Work to be completed: Starting at the beginning of the material and ending at the line containing "The image size is (1080, 1920). Describe", swap "particular" for "specific" and reproduce those lines with nothing else changed.

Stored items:
==========

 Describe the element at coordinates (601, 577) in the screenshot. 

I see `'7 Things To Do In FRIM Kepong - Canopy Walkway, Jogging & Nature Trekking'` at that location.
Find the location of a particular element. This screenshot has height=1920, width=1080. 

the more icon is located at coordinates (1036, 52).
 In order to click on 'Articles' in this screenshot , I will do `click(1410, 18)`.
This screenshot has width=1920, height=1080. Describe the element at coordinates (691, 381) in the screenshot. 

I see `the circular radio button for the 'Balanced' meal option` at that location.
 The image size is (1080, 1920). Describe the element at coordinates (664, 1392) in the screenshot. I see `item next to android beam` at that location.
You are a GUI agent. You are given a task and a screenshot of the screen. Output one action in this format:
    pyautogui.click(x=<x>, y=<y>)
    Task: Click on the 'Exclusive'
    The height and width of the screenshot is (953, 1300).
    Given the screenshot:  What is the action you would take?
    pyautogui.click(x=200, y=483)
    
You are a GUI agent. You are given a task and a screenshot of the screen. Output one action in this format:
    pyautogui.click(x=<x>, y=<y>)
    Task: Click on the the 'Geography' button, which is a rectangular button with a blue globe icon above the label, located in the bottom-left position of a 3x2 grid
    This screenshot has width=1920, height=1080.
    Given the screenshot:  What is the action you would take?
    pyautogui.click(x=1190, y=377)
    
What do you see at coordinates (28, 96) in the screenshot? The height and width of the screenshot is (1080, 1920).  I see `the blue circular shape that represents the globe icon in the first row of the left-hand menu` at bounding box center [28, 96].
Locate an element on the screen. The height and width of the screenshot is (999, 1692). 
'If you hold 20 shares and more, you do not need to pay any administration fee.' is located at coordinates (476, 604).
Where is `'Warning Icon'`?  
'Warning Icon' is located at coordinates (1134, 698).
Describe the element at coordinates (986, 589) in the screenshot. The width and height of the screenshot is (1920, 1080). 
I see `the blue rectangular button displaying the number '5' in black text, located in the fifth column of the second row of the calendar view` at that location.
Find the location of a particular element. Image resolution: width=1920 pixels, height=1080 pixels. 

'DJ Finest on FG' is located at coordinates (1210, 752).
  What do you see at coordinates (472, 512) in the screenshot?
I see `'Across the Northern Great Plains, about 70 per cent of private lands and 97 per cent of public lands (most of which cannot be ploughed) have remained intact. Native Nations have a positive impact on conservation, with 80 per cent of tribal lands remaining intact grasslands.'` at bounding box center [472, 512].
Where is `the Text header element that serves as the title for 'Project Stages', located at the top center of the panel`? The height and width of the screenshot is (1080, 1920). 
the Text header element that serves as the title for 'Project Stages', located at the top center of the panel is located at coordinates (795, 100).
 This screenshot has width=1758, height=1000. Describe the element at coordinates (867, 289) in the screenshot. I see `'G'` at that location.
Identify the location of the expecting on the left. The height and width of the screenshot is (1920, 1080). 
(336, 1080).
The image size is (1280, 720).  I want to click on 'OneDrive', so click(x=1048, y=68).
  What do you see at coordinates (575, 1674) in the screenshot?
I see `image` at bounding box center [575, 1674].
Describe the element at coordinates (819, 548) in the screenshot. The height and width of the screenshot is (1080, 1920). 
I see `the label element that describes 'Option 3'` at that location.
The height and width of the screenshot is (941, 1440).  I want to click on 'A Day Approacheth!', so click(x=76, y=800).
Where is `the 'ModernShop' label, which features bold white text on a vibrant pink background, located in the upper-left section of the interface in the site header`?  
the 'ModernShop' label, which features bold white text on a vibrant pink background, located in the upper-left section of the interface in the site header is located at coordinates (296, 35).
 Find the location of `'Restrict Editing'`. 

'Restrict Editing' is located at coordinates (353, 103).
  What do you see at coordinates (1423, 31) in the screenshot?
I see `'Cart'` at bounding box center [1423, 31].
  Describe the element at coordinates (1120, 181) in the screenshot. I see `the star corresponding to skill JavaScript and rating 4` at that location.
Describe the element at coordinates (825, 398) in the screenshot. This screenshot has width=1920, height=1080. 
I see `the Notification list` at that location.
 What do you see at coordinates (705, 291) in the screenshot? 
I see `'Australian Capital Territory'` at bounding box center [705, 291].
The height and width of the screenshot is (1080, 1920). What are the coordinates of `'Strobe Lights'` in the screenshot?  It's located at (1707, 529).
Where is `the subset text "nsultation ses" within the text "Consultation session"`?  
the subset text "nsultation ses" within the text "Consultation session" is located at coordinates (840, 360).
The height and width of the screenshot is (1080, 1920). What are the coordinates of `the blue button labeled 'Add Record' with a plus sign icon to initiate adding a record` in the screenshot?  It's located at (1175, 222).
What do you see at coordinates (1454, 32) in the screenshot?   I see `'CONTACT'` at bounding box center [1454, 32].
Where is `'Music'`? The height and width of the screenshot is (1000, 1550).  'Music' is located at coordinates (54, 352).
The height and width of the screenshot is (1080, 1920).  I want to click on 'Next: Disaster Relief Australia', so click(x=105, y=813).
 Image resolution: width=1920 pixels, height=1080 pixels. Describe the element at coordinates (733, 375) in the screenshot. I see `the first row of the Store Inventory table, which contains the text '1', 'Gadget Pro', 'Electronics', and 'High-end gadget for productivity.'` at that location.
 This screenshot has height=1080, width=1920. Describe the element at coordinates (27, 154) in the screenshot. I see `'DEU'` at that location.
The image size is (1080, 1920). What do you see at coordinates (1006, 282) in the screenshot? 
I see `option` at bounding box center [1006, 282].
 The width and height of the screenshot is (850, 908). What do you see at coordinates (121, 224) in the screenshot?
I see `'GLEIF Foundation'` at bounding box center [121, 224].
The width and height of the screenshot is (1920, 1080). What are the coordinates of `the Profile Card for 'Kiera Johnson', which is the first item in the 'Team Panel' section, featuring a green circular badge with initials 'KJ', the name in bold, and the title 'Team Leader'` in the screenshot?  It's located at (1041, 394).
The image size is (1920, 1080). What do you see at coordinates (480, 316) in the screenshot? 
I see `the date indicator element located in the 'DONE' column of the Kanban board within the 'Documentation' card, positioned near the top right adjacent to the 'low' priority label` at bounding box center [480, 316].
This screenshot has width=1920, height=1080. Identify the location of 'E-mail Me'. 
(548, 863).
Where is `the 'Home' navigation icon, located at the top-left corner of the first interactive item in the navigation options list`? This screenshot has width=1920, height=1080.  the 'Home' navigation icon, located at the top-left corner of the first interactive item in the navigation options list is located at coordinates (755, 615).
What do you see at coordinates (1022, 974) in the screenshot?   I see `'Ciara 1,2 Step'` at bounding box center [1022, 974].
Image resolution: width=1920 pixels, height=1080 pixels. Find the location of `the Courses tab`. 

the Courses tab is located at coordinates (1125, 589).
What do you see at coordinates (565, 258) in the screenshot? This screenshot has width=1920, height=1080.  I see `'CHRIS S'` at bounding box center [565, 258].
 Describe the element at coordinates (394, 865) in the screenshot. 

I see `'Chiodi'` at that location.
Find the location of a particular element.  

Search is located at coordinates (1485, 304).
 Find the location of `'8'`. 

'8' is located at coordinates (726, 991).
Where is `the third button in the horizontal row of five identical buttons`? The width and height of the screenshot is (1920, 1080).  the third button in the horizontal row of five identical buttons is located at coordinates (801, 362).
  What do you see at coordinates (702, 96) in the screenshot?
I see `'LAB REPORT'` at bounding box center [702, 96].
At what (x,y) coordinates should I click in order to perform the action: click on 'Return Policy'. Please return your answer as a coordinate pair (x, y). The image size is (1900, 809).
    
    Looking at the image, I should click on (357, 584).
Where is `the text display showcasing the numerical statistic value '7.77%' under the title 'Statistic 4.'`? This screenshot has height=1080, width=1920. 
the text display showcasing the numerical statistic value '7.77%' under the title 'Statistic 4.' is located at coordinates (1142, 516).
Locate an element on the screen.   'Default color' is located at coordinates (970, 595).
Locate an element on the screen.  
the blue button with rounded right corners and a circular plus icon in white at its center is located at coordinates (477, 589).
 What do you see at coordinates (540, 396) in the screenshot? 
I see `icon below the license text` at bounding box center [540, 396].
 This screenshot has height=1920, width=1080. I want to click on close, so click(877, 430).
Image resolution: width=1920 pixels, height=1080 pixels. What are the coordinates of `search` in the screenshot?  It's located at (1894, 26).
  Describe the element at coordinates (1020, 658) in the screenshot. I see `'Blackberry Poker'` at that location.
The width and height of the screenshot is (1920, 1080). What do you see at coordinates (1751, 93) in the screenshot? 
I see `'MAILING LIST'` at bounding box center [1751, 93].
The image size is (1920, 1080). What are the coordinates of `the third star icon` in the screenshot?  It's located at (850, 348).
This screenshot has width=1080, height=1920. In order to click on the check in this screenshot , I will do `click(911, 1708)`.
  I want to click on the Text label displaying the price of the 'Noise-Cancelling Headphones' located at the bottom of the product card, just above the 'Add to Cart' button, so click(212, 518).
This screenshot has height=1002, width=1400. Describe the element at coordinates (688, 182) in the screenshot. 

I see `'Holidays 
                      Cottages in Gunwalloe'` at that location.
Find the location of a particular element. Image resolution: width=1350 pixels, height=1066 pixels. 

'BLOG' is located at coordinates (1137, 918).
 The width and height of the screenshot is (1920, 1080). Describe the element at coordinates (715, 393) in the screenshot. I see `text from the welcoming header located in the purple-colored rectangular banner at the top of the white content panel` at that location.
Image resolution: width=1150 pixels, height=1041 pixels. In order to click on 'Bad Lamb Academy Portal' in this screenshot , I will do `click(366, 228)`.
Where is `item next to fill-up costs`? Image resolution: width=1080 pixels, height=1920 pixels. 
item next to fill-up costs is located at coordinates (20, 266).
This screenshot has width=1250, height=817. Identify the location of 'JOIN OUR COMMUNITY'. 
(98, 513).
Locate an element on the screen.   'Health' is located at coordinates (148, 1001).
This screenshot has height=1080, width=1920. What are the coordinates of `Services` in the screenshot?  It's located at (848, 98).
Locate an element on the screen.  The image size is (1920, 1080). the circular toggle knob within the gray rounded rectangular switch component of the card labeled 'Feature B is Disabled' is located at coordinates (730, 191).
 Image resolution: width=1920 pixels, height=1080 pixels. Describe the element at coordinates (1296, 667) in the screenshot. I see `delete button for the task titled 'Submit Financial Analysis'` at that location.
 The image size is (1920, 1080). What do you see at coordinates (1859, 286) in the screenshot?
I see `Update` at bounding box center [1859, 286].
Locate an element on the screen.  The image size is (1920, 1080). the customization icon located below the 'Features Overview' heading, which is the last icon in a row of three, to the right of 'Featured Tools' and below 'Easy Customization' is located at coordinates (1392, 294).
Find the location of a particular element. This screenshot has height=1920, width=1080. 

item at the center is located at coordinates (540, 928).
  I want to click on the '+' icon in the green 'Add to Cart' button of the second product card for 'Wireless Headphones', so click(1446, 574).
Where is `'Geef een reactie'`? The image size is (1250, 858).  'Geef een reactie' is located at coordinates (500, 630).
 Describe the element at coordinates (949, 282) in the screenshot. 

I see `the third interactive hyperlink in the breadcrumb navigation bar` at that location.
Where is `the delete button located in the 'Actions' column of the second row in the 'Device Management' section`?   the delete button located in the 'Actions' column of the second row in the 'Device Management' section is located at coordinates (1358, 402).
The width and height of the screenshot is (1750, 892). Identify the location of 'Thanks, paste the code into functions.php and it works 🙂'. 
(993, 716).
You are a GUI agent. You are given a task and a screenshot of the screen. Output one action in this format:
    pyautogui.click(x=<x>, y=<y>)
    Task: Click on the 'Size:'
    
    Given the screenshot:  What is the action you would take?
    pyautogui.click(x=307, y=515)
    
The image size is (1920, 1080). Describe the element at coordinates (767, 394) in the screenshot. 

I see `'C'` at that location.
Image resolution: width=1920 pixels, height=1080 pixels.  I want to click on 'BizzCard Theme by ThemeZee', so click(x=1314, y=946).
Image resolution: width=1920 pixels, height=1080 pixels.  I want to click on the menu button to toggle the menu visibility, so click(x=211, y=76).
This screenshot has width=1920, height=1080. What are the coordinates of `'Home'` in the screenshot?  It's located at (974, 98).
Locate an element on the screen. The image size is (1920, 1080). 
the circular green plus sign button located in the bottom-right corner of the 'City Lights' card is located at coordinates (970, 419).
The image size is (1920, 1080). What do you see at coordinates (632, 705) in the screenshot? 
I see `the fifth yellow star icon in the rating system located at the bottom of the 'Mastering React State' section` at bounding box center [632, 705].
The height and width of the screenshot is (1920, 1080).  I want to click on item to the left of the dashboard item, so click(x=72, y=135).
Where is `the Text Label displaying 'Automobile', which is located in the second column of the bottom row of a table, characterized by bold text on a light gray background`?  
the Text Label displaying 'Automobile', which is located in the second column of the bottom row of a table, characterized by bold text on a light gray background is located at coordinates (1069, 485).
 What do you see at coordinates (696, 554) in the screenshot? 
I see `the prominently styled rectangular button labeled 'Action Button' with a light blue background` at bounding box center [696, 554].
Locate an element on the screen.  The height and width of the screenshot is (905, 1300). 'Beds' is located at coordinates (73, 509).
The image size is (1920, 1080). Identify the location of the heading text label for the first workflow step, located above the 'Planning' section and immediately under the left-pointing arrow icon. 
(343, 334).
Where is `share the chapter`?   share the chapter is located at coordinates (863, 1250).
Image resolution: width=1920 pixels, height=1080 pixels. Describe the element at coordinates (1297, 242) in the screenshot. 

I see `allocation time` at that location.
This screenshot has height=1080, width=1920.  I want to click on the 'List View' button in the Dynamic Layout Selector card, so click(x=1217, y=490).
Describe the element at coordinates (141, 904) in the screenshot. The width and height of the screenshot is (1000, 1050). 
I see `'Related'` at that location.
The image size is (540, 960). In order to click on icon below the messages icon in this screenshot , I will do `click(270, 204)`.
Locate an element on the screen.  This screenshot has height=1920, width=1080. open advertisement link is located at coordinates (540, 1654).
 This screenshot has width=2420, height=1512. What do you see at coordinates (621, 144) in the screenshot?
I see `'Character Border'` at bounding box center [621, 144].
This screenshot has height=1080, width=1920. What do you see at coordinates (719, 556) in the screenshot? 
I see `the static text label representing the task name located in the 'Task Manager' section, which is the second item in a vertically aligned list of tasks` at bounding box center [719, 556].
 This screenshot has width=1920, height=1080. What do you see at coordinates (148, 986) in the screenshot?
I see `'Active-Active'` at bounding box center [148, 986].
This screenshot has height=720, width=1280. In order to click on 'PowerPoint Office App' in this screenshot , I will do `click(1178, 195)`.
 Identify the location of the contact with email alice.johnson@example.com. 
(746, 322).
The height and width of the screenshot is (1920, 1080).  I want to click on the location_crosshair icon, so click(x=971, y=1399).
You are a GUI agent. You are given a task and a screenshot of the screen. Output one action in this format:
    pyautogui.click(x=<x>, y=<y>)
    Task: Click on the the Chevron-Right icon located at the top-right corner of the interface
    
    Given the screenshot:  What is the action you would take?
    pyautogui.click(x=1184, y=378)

==========

Finished task:
 Describe the element at coordinates (601, 577) in the screenshot. 

I see `'7 Things To Do In FRIM Kepong - Canopy Walkway, Jogging & Nature Trekking'` at that location.
Find the location of a specific element. This screenshot has height=1920, width=1080. 

the more icon is located at coordinates (1036, 52).
 In order to click on 'Articles' in this screenshot , I will do `click(1410, 18)`.
This screenshot has width=1920, height=1080. Describe the element at coordinates (691, 381) in the screenshot. 

I see `the circular radio button for the 'Balanced' meal option` at that location.
 The image size is (1080, 1920). Describe the element at coordinates (664, 1392) in the screenshot. I see `item next to android beam` at that location.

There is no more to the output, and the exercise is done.